Around here, plotting has become an art around the holidays. I learned this talent very well from two of the best plotters in the business - my parents. I fondly remember the year they purchased a 'new to us' console television. I was to be delivered so it was no use searching the house for it. And to extend the agony, my parents chose to give us clues. And of course we could ask questions as much as we wanted. But we learned early on to expect vague, cryptic answers. For instance, in wanting to know how the present would be delivered we came up with every direct question known to man regarding transportation - or so we thought. We asked if it was going to be delivered by truck, car, van, delivery van, and so on, and even threw in bicycle and wagon for good measure. But each time we were met with "No, that's not it" and a sly smile on my Mom's face. When it finally arrived, it came by STATION WAGON. And I began to learn just how to plot and plan for wonderful surprises. They pulled it off again the year they got us kittens, and I fondly remember them bringing home our first artificial tree AFTER Christmas as they'd gotten it on clearance, fully decorated with Disney ornaments and sparkling lights. We were told to wait upstairs while they brought in a family surprise. Oh the waiting! They knew how to build anticipation, didn't they? I recall waiting until the following Christmas with tremendous anticipation as well. Yes, they were pros. And I realize as time goes on that I learned well.

I usually begin plotting and planning in earnest as the summer comes to a close, and have things well in had by the time Black Friday has come and gone. I remember fondly the time I plotted, with Matthew mind you, to purchase a guitar 'for Krista' who just might want to learn to play someday. Asking him things like "what kid of guitar do you think Michelle should consider?" and "Do you think she'd like this color" or "How about this pick set" really helped assure that he had exactly what he wanted. Or there was the year we got the boys a gamecube... that was a lot of fun and kept them guessing for months. But this year will probably last in Jonathan's memory for a very long time.

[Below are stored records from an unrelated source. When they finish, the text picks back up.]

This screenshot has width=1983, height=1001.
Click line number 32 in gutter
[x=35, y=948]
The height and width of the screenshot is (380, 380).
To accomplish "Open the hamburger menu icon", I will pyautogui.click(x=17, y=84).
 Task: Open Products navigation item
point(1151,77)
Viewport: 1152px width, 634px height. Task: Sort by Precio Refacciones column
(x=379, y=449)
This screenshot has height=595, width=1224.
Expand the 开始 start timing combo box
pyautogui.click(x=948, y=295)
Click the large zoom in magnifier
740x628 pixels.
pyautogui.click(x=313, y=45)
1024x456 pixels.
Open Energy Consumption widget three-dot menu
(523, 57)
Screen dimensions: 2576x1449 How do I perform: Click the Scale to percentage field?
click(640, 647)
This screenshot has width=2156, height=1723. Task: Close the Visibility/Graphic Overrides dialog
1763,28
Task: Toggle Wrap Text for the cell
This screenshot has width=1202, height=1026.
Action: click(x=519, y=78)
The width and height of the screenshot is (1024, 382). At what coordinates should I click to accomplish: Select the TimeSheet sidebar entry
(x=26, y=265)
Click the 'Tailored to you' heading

Jonathan rarely asks for anything. Since I have a "I will not buy any more Lego's or bionicles" rule - they have far too many as it is - he really is just content using what he has to be creative, drawing, playing video games and playing the games we've collected since I was a child. His needs are not great and his tender heart falls in love with anything you get him. Sometimes I strive very hard to get him things he'd like and we decided this year would be a year for 'science' stuff since he's always interested in rocks and what not. And we have a few things for him, but not a lot. After asking him over and over again for what he wants, he finally settled on two things - a Wii (not going to happen this year) or an ipod. Hmmm... Let the plotting begin!!!